I was trying to solve the exercise that says
Exercise 2-7. Write the function rightrot(b, n) which rotates the integer b to the right by n bit positions.
and i did code it, here is the code
#include <stdio.h>
int rightrot(int b, int n) {
char i = 1;
while (n > 0) {
if ((b & i) == i) {
b = b >> 1;
b = b << 25;
b = ~b;
b = b >> 1;
b = ~b;
b = b >> 24;
}
else
b = b >> 1;
n--;
}
return b;
}
int main() {
int i, j, k;
printf("Enter number: ");
scanf("%d", &i);
printf("Enter rotation: ");
scanf("%d", &j);
k = rightrot(i, j);
printf("%d\n", k);
return 0;
}
inputs and output are
Enter number: 153
Enter rotation: 3
-13
153 in binary is 00000000000000000000000010011001, so when it goes in while loop inside while it goes in if for first time (when n is 3), and as you see inside if there are 6 lines of code with bitwise operators to manipulate b and this is what i think how those 6 lines should change b
00000000000000000000000001001100
10011000000000000000000000000000
01100111111111111111111111111111
00110011111111111111111111111111
11001100000000000000000000000000
00000000000000000000000011001100
and then n is 2 and then other 2 while loops should go through else that i wont explain as if's 6 lines code itself doesn't work as i want them too, i know it because i tested them separately.

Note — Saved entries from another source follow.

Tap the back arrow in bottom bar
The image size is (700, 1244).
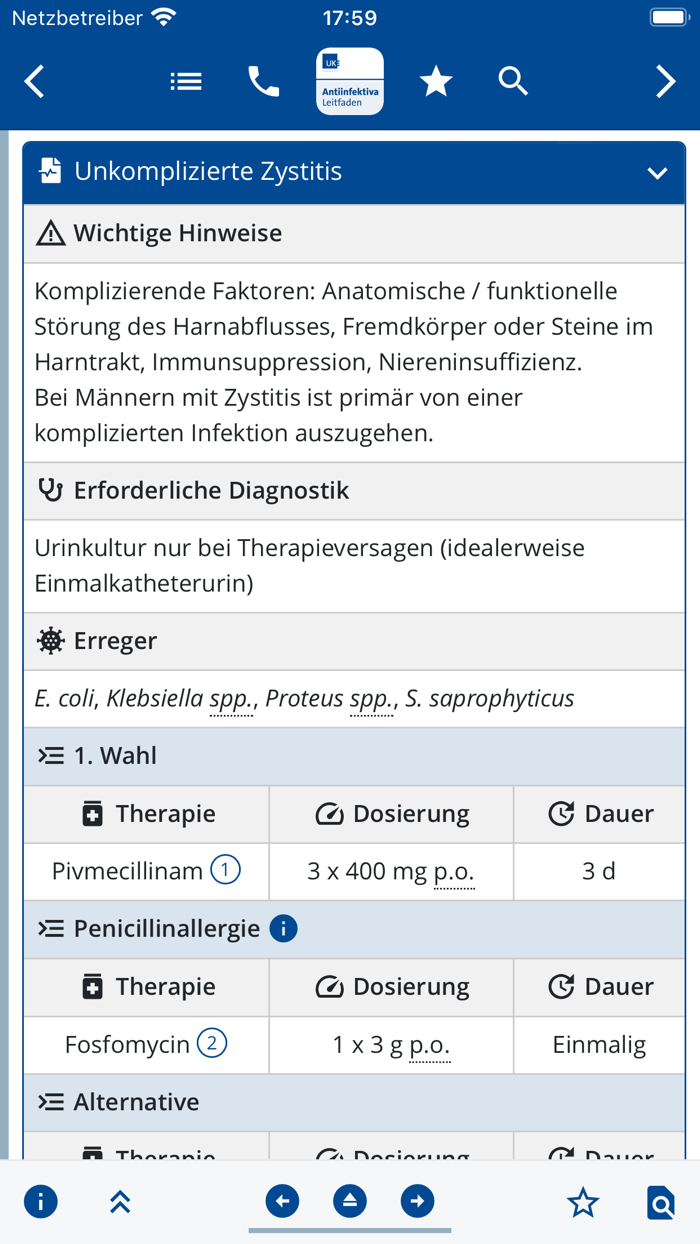281,1201
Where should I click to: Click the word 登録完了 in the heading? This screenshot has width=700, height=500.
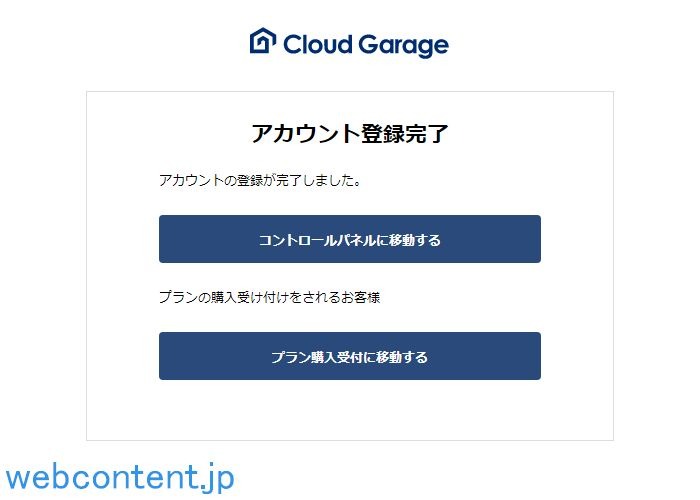[x=400, y=134]
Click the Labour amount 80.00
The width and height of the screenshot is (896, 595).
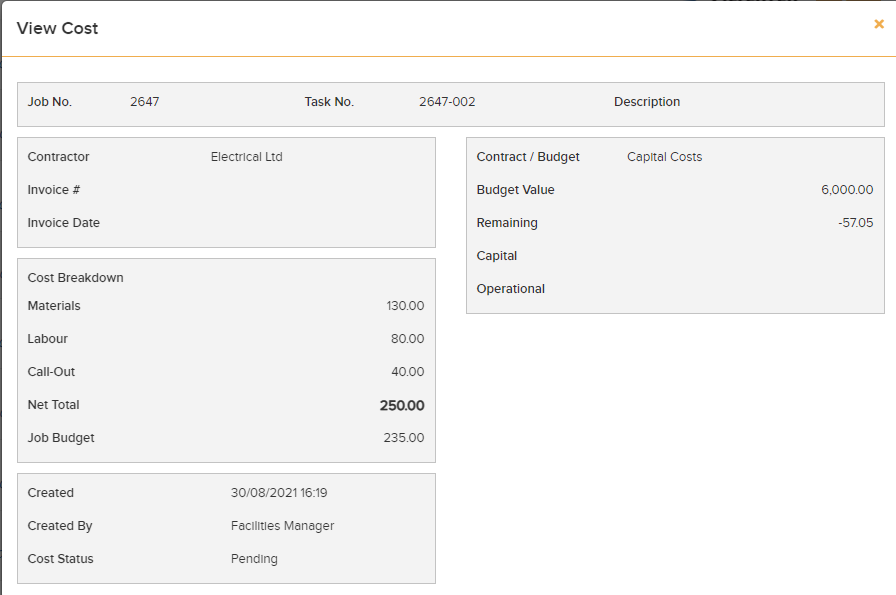[410, 338]

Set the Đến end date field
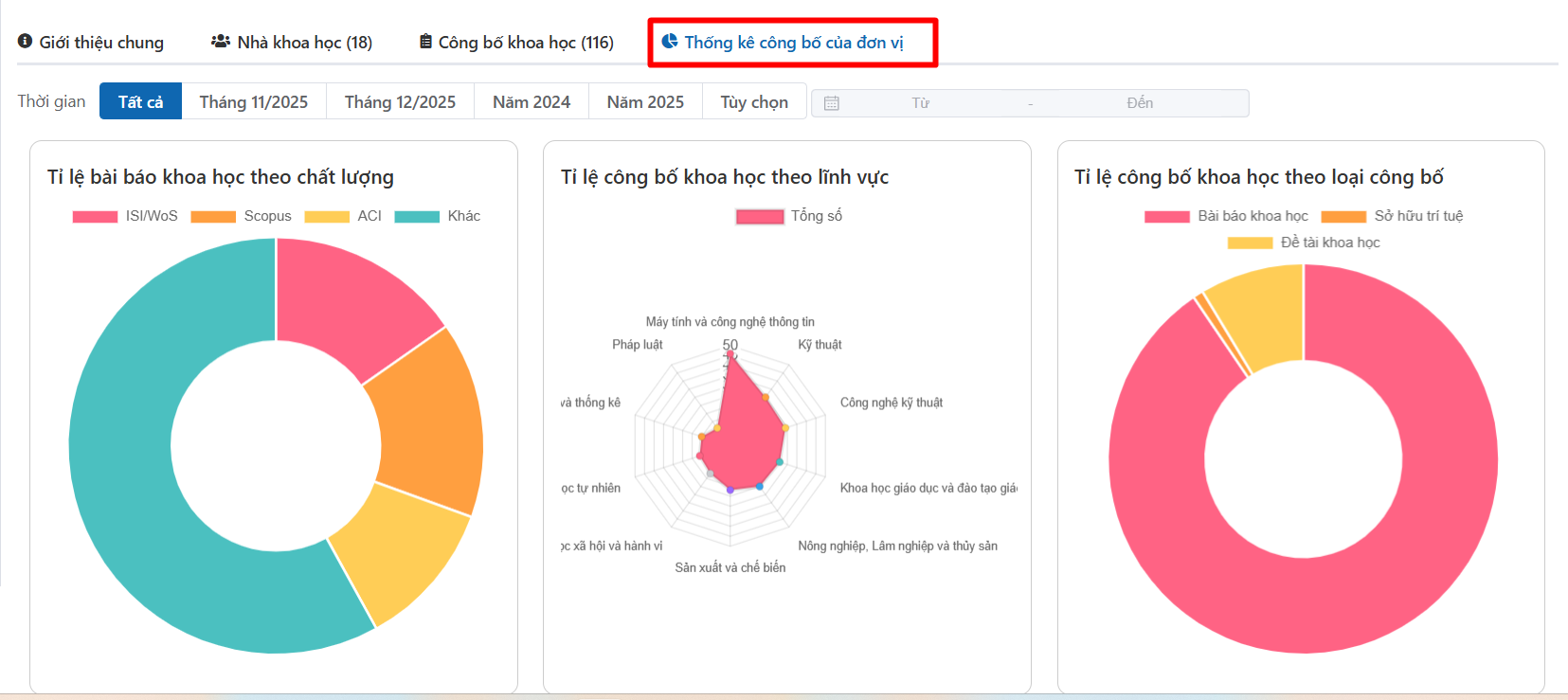[x=1139, y=103]

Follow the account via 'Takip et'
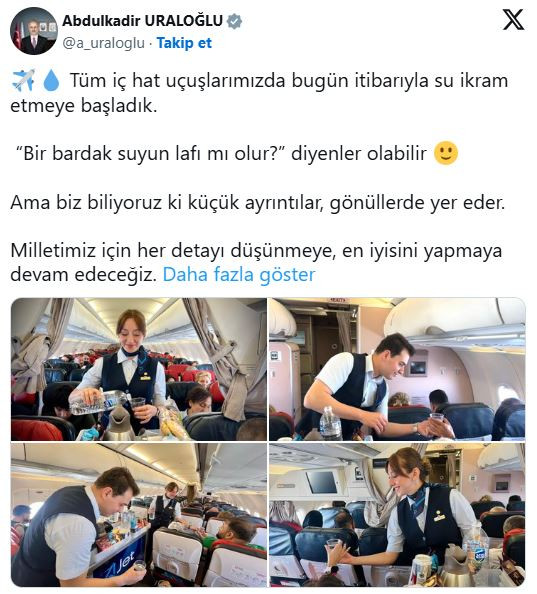pos(184,43)
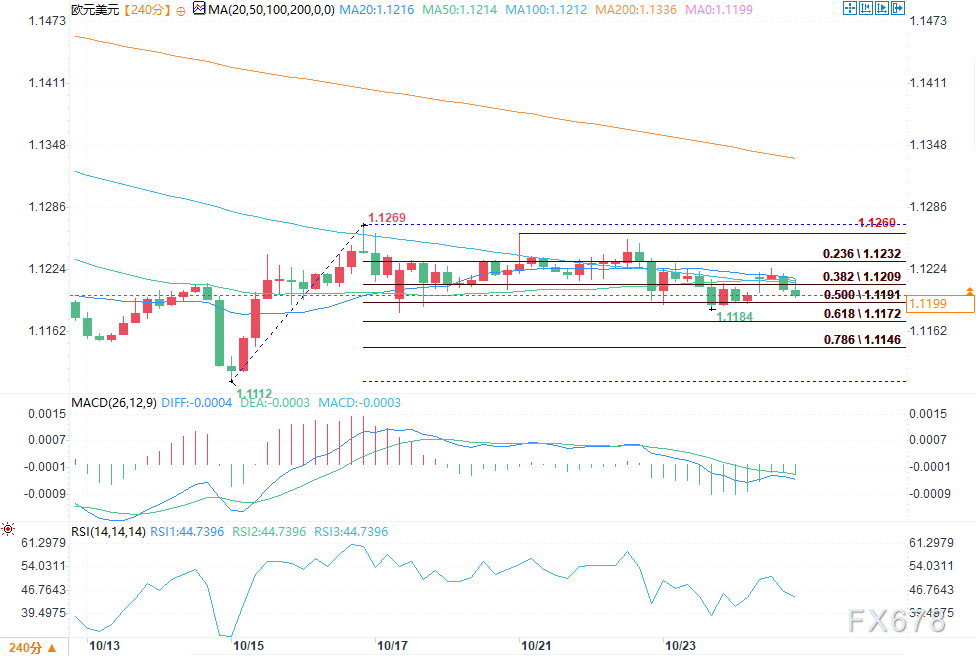Image resolution: width=976 pixels, height=656 pixels.
Task: Toggle the MA100:1.1212 line legend
Action: [546, 10]
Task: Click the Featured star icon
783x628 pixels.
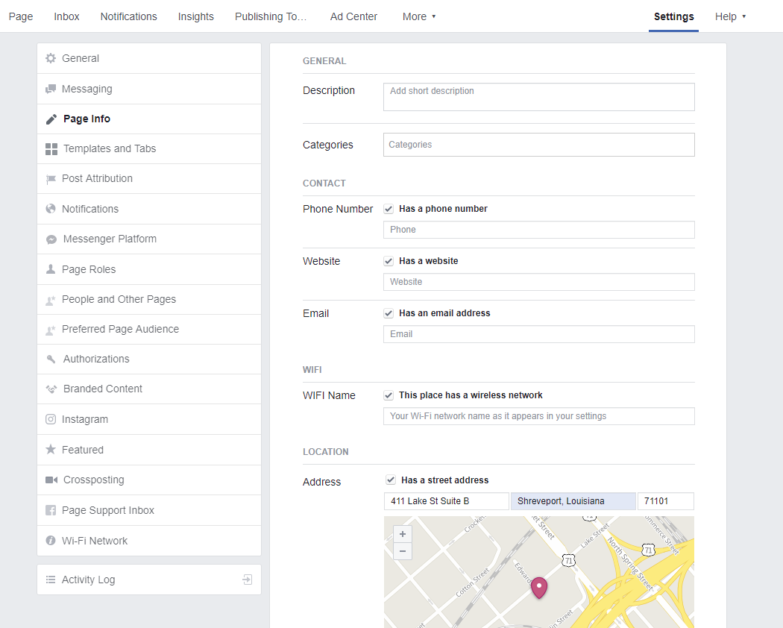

Also all that is for i am rotating binary as its 8 bit not 32 bit.
Final output should be 51, and i am using arch linux which is 64 bit fully updated, terminal is st by suckless, text editor is vim, i compiled the code using "gcc main.c -o main".
Final output should be 51
Achievable when unsigned math is used for b.
// int rightrot(int b, int n) {
int rightrot(unsigned b, int n) {
Code like b = b >> 24; does a sign extended shift right when perhaps a logical shift right is desired.